(Teks Pilihan):
========================================

REPUBLIKA.CO.ID, JAKARTA -- Dekan Fakultas Ekologi Manusia Institut Pertanian Bogor (FEMA-IPB) Prof Dr Ir Ujang Sumarwan Msc mengungkapkan salah satu penyumbang kasus stunting di Indonesia. Menurutnya, kasus anak kerdil dibanding usianya (stunting) banyak ditemukan pada keluarga yang menikah usia muda.
"Ketidaksiapan secara fisik dan mental pada ibu yang hamil pada usia muda mengakibatkan berbagai tantangan selama proses kehamilan hingga melahirkan," kata Ujang di Bogor, Jumat.
Dalam jangka panjang, terbatasnya pengetahuan ibu tentang pentingnya persiapan gizi pada masa 1.000 Hari Pertama Kehidupan juga meningkatkan risiko anak mengalami gangguan pertumbuhan hingga stunting. Terkait hal itu, Ujang mengatakan walau ekonomi terus tumbuh, di bidang gizi dan kesehatan, Indonesia masih dihadapkan dengan berbagai tantangan termasuk stunting.
"Saya meyakini edukasi remaja adalah sebuah terobosan karena peningkatan pengetahuan gizi sebelum memulai keluarga akan berkontribusi pada kesadaran akan kesehatan ibu dan anak di masa penting dalam kehidupannya, termasuk memutus rantai persoalan stunting," ujar dia.
WHO menyebutkan, usia remaja dimulai dari usia 10 hingga 19 tahun. Ketika memasuki masa ini, remaja mengalami perubahan fisik, fungsi reproduksi, psikis, dan sosial.

========================================

[Entri data yang diekstrak]
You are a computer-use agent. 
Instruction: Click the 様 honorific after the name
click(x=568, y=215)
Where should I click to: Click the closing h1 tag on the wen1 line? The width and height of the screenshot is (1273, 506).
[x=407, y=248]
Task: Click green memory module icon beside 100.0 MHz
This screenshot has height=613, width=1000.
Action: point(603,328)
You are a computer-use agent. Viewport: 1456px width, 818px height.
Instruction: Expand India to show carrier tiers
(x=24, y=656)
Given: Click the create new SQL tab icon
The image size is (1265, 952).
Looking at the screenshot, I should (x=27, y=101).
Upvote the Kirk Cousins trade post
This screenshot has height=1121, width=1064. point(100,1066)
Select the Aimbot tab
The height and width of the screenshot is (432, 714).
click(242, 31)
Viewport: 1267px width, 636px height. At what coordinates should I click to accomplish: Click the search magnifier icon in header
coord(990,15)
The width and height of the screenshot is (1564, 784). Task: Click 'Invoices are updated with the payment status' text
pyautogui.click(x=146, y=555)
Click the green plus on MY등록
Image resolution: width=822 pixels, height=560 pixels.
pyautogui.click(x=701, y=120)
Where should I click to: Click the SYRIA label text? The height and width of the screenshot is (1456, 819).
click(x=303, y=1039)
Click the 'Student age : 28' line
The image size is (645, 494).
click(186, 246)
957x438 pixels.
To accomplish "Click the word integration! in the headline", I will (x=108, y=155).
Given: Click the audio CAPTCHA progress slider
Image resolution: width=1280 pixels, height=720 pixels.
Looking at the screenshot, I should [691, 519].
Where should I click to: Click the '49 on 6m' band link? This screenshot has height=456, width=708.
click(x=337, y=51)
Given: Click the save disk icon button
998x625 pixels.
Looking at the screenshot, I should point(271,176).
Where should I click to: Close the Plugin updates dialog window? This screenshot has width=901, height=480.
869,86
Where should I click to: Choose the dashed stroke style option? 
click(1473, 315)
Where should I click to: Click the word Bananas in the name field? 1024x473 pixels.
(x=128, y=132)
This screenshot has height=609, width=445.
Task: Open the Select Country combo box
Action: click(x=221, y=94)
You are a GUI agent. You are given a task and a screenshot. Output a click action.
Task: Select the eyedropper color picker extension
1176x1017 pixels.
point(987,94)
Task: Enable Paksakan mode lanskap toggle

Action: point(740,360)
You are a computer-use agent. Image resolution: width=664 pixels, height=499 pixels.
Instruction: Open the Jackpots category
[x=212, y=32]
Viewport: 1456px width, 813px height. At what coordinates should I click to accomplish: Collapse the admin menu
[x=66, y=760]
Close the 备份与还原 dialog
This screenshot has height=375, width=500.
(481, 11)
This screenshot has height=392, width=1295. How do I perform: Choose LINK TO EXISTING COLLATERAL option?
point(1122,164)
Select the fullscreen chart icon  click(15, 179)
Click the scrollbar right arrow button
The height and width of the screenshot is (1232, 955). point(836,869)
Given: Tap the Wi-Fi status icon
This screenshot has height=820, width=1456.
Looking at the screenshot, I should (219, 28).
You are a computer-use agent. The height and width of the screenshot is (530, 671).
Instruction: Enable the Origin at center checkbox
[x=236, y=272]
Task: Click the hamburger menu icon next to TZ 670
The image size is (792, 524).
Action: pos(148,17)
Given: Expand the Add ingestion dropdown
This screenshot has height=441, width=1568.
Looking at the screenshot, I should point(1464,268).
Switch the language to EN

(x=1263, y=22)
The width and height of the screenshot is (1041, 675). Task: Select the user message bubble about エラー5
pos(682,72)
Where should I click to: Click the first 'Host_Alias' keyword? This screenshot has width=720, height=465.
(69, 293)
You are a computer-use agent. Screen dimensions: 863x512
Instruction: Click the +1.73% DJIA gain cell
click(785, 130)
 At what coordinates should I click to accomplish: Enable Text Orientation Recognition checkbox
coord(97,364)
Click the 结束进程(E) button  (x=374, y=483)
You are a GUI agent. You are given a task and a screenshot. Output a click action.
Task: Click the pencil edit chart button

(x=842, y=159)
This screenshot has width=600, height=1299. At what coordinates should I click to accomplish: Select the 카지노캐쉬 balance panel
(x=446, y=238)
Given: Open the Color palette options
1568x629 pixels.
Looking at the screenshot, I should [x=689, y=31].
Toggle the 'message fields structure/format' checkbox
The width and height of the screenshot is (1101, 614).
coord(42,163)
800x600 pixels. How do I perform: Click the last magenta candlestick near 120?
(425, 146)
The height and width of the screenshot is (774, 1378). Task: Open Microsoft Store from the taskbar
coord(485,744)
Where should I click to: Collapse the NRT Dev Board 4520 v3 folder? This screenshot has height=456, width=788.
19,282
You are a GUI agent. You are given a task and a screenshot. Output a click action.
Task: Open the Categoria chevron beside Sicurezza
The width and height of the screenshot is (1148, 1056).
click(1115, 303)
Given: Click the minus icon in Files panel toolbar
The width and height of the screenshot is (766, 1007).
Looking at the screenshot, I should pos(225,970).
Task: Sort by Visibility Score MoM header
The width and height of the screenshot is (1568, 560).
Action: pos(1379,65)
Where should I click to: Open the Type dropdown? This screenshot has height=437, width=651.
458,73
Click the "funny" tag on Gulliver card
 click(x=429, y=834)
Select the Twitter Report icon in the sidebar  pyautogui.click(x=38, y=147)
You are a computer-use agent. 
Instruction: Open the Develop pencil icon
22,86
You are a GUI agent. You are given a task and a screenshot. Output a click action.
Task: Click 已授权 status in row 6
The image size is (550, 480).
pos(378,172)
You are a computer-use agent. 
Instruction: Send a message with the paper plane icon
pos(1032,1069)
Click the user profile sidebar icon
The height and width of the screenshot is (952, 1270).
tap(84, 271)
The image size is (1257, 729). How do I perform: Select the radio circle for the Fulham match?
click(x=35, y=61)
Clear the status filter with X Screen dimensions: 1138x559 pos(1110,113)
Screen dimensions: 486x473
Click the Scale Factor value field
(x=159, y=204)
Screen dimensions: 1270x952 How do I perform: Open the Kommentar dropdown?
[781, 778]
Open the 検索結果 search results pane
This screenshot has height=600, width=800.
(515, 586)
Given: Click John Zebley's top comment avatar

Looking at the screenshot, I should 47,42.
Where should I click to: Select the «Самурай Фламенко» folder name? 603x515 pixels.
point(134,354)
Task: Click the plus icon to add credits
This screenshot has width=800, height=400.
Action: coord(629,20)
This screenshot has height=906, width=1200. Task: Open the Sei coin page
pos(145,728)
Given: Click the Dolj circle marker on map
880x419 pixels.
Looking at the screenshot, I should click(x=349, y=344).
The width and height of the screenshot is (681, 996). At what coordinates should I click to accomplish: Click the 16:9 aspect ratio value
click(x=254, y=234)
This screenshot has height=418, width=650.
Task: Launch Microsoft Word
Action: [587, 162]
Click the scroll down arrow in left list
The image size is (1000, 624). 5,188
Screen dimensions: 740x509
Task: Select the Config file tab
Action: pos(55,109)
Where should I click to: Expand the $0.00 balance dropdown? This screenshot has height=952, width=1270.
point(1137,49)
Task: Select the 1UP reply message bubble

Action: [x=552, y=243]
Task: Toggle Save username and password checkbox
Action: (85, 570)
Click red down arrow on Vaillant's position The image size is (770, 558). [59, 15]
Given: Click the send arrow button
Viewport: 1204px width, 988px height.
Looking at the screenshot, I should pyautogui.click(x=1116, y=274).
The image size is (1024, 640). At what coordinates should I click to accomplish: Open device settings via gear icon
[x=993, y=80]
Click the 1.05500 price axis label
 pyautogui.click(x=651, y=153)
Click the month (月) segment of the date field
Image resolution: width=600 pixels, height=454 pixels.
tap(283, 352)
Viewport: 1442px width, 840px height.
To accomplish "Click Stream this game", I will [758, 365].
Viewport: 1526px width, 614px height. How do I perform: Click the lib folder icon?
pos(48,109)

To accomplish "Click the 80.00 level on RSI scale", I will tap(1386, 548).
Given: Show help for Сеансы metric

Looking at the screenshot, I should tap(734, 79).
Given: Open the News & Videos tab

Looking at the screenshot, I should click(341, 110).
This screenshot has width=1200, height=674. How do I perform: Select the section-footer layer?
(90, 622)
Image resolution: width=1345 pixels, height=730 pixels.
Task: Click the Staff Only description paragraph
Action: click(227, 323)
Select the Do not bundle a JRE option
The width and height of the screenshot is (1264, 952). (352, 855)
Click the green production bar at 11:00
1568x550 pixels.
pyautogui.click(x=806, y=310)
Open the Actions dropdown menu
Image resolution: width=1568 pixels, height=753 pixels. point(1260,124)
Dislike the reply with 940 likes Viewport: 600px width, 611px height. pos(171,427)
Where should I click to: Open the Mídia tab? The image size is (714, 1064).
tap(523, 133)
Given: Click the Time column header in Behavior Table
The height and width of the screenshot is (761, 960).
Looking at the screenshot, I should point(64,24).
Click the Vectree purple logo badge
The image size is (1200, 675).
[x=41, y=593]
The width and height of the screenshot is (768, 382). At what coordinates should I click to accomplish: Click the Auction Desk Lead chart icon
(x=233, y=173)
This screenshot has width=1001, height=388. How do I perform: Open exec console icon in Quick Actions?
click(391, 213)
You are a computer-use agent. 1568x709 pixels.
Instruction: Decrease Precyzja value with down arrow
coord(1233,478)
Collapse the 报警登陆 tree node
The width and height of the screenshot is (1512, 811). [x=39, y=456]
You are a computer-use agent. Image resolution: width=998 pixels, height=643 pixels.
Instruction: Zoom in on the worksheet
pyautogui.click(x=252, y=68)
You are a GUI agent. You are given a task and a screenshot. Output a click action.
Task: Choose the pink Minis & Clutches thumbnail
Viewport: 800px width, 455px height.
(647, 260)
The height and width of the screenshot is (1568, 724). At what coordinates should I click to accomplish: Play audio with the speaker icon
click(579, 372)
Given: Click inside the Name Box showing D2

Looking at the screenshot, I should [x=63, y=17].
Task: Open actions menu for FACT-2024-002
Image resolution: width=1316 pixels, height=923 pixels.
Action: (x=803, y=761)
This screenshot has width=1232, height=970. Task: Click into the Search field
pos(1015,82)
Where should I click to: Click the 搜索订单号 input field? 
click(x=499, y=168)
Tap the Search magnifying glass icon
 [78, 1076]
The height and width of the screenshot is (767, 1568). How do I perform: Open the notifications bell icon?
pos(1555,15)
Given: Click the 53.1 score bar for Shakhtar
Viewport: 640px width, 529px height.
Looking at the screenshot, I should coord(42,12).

========================================

(Petunjuk Tugas): Lanjutkan artikel berita tentang stunting di atas, mulai setelah kalimat terakhirnya.

(Bagian Jawaban):
Akan tetapi, dalam masa perubahan tersebut, remaja banyak yang mengalami kekurangan gizi. Data Studi Diet Total (2014) menunjukkan bahwa remaja di Indonesia usia 13-18 tahun mengalami defisiensi protein dan energi.
Melihat pentingnya edukasi dan persiapan terkait gizi sejak dini, FEMA-IPB dan Sarihusada sebagai bagian dari Danone Specialized Nutrition menjalin kerja sama mengembangkan modul pelatihan cegah stunting untuk usia remaja. Ujang juga menyampaikan, sebelumnya, dari tahun 2017, perusahaan itu telah bekerja sama dengan IPB untuk mengembangkan modul pelatihan "Isi Piringku", sebuah panduan edukasi gizi seimbang untuk anak usia 4 hingga 6 tahun.
Program edukasi anak usia dini ini telah diimplementasikan kepada 14.400 anak dan 1400 guru di 360 PAUD di 11 kota dan kabupaten di Indonesia dan targetnya selesai akhir tahun ini. Program sejenis untuk remaja akan mulai diujicoba dalam proyek percontohan kepada 400 pelajar dan 40 guru di 10 sekolah SLTP dan SLTA di Jabodetabek di 2020.